** Task **
Rewrite the data below, changing each "Image resolution" to "Screen size" and keeping everything else the same.

** Provided entries **
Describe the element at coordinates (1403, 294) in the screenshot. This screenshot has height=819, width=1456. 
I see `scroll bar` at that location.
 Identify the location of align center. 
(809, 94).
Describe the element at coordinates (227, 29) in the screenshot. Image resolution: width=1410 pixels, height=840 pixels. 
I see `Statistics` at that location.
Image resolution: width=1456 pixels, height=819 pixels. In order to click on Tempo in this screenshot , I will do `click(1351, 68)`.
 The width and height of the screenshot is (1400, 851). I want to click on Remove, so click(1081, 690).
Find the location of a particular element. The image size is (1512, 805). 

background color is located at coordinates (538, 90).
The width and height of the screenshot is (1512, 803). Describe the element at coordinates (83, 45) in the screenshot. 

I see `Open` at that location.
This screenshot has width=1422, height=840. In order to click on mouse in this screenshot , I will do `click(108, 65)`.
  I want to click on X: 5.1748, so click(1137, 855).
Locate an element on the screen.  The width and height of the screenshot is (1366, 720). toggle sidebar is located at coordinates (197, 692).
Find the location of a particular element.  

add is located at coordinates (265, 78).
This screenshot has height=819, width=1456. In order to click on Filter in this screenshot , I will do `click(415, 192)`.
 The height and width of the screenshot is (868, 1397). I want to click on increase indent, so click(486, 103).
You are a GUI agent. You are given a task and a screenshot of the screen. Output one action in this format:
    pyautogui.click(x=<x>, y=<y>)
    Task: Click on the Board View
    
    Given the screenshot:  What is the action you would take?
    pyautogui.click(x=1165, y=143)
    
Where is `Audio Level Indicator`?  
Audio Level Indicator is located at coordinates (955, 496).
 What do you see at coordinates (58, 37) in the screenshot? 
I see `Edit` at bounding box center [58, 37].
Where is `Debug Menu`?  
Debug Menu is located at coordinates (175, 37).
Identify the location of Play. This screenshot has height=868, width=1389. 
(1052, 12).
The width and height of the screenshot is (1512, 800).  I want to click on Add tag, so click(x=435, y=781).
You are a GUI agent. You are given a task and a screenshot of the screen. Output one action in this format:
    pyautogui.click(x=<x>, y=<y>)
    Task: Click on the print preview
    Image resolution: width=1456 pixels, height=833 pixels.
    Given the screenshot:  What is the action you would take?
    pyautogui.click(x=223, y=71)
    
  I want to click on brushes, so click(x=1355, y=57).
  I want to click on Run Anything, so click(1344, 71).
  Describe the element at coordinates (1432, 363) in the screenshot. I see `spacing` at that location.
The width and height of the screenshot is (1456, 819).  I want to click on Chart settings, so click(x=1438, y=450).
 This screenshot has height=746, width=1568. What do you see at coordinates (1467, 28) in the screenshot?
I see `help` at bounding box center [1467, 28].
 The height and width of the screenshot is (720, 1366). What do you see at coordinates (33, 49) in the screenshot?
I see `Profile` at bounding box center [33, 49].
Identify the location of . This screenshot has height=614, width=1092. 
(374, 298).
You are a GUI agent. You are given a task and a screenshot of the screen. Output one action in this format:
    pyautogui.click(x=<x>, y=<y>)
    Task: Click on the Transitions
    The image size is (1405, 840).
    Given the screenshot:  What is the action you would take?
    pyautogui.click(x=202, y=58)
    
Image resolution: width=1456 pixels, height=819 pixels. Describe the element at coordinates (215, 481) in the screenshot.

** Correct result **
Describe the element at coordinates (1403, 294) in the screenshot. This screenshot has height=819, width=1456. 
I see `scroll bar` at that location.
 Identify the location of align center. 
(809, 94).
Describe the element at coordinates (227, 29) in the screenshot. Screen size: width=1410 pixels, height=840 pixels. 
I see `Statistics` at that location.
Screen size: width=1456 pixels, height=819 pixels. In order to click on Tempo in this screenshot , I will do `click(1351, 68)`.
 The width and height of the screenshot is (1400, 851). I want to click on Remove, so click(1081, 690).
Find the location of a particular element. The image size is (1512, 805). 

background color is located at coordinates (538, 90).
The width and height of the screenshot is (1512, 803). Describe the element at coordinates (83, 45) in the screenshot. 

I see `Open` at that location.
This screenshot has width=1422, height=840. In order to click on mouse in this screenshot , I will do `click(108, 65)`.
  I want to click on X: 5.1748, so click(1137, 855).
Locate an element on the screen.  The width and height of the screenshot is (1366, 720). toggle sidebar is located at coordinates (197, 692).
Find the location of a particular element.  

add is located at coordinates (265, 78).
This screenshot has height=819, width=1456. In order to click on Filter in this screenshot , I will do `click(415, 192)`.
 The height and width of the screenshot is (868, 1397). I want to click on increase indent, so click(486, 103).
You are a GUI agent. You are given a task and a screenshot of the screen. Output one action in this format:
    pyautogui.click(x=<x>, y=<y>)
    Task: Click on the Board View
    
    Given the screenshot:  What is the action you would take?
    pyautogui.click(x=1165, y=143)
    
Where is `Audio Level Indicator`?  
Audio Level Indicator is located at coordinates (955, 496).
 What do you see at coordinates (58, 37) in the screenshot? 
I see `Edit` at bounding box center [58, 37].
Where is `Debug Menu`?  
Debug Menu is located at coordinates (175, 37).
Identify the location of Play. This screenshot has height=868, width=1389. 
(1052, 12).
The width and height of the screenshot is (1512, 800).  I want to click on Add tag, so click(x=435, y=781).
You are a GUI agent. You are given a task and a screenshot of the screen. Output one action in this format:
    pyautogui.click(x=<x>, y=<y>)
    Task: Click on the print preview
    Screen size: width=1456 pixels, height=833 pixels.
    Given the screenshot:  What is the action you would take?
    pyautogui.click(x=223, y=71)
    
  I want to click on brushes, so click(x=1355, y=57).
  I want to click on Run Anything, so click(1344, 71).
  Describe the element at coordinates (1432, 363) in the screenshot. I see `spacing` at that location.
The width and height of the screenshot is (1456, 819).  I want to click on Chart settings, so click(x=1438, y=450).
 This screenshot has height=746, width=1568. What do you see at coordinates (1467, 28) in the screenshot?
I see `help` at bounding box center [1467, 28].
 The height and width of the screenshot is (720, 1366). What do you see at coordinates (33, 49) in the screenshot?
I see `Profile` at bounding box center [33, 49].
Identify the location of . This screenshot has height=614, width=1092. 
(374, 298).
You are a GUI agent. You are given a task and a screenshot of the screen. Output one action in this format:
    pyautogui.click(x=<x>, y=<y>)
    Task: Click on the Transitions
    The image size is (1405, 840).
    Given the screenshot:  What is the action you would take?
    pyautogui.click(x=202, y=58)
    
Screen size: width=1456 pixels, height=819 pixels. Describe the element at coordinates (215, 481) in the screenshot.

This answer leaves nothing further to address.